==== Given entries
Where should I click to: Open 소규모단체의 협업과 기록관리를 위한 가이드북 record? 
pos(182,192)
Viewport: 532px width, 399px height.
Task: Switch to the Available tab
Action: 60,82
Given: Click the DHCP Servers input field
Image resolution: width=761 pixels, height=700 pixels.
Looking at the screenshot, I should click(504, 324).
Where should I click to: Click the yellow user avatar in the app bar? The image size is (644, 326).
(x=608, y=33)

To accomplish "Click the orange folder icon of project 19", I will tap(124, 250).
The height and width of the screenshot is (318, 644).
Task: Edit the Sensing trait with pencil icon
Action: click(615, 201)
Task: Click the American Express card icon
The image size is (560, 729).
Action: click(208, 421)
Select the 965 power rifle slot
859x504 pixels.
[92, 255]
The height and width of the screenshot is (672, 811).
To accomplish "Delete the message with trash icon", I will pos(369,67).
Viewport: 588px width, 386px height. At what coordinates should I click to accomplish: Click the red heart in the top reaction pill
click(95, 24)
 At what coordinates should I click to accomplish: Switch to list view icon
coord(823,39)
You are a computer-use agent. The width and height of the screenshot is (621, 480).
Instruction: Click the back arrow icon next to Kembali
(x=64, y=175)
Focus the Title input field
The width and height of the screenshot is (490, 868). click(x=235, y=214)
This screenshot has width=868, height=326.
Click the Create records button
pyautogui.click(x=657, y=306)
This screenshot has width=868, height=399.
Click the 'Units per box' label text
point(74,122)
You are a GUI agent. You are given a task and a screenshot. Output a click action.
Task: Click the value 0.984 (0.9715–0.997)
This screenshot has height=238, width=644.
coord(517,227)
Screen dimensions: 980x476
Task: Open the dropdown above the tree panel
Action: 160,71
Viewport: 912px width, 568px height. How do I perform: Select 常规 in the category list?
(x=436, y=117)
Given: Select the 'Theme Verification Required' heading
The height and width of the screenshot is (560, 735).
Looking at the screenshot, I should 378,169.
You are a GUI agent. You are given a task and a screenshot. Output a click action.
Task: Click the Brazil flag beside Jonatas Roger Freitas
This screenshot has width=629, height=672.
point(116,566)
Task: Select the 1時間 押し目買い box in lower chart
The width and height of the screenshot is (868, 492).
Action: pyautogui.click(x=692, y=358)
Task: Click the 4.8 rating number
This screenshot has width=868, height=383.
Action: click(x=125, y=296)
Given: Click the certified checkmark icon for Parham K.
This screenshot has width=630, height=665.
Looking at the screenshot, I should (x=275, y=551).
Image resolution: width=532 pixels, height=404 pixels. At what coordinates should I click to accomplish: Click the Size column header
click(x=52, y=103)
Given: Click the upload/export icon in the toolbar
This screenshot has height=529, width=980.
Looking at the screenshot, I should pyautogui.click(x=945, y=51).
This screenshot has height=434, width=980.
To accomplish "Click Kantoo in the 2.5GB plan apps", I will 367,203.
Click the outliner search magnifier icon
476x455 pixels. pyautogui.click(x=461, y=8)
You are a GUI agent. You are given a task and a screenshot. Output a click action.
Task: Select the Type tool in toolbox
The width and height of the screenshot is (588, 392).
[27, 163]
========
Work to be completed:
Word for word, quote the lines from the line containing "This screenshot has width=629, height=672." through the end of the material, both included, and nothing else.

Solved exercise:
This screenshot has width=629, height=672.
point(116,566)
Task: Select the 1時間 押し目買い box in lower chart
The width and height of the screenshot is (868, 492).
Action: pyautogui.click(x=692, y=358)
Task: Click the 4.8 rating number
This screenshot has width=868, height=383.
Action: click(x=125, y=296)
Given: Click the certified checkmark icon for Parham K.
This screenshot has width=630, height=665.
Looking at the screenshot, I should (x=275, y=551).
Image resolution: width=532 pixels, height=404 pixels. At what coordinates should I click to accomplish: Click the Size column header
click(x=52, y=103)
Given: Click the upload/export icon in the toolbar
This screenshot has height=529, width=980.
Looking at the screenshot, I should pyautogui.click(x=945, y=51).
This screenshot has height=434, width=980.
To accomplish "Click Kantoo in the 2.5GB plan apps", I will 367,203.
Click the outliner search magnifier icon
476x455 pixels. pyautogui.click(x=461, y=8)
You are a GUI agent. You are given a task and a screenshot. Output a click action.
Task: Select the Type tool in toolbox
The width and height of the screenshot is (588, 392).
[27, 163]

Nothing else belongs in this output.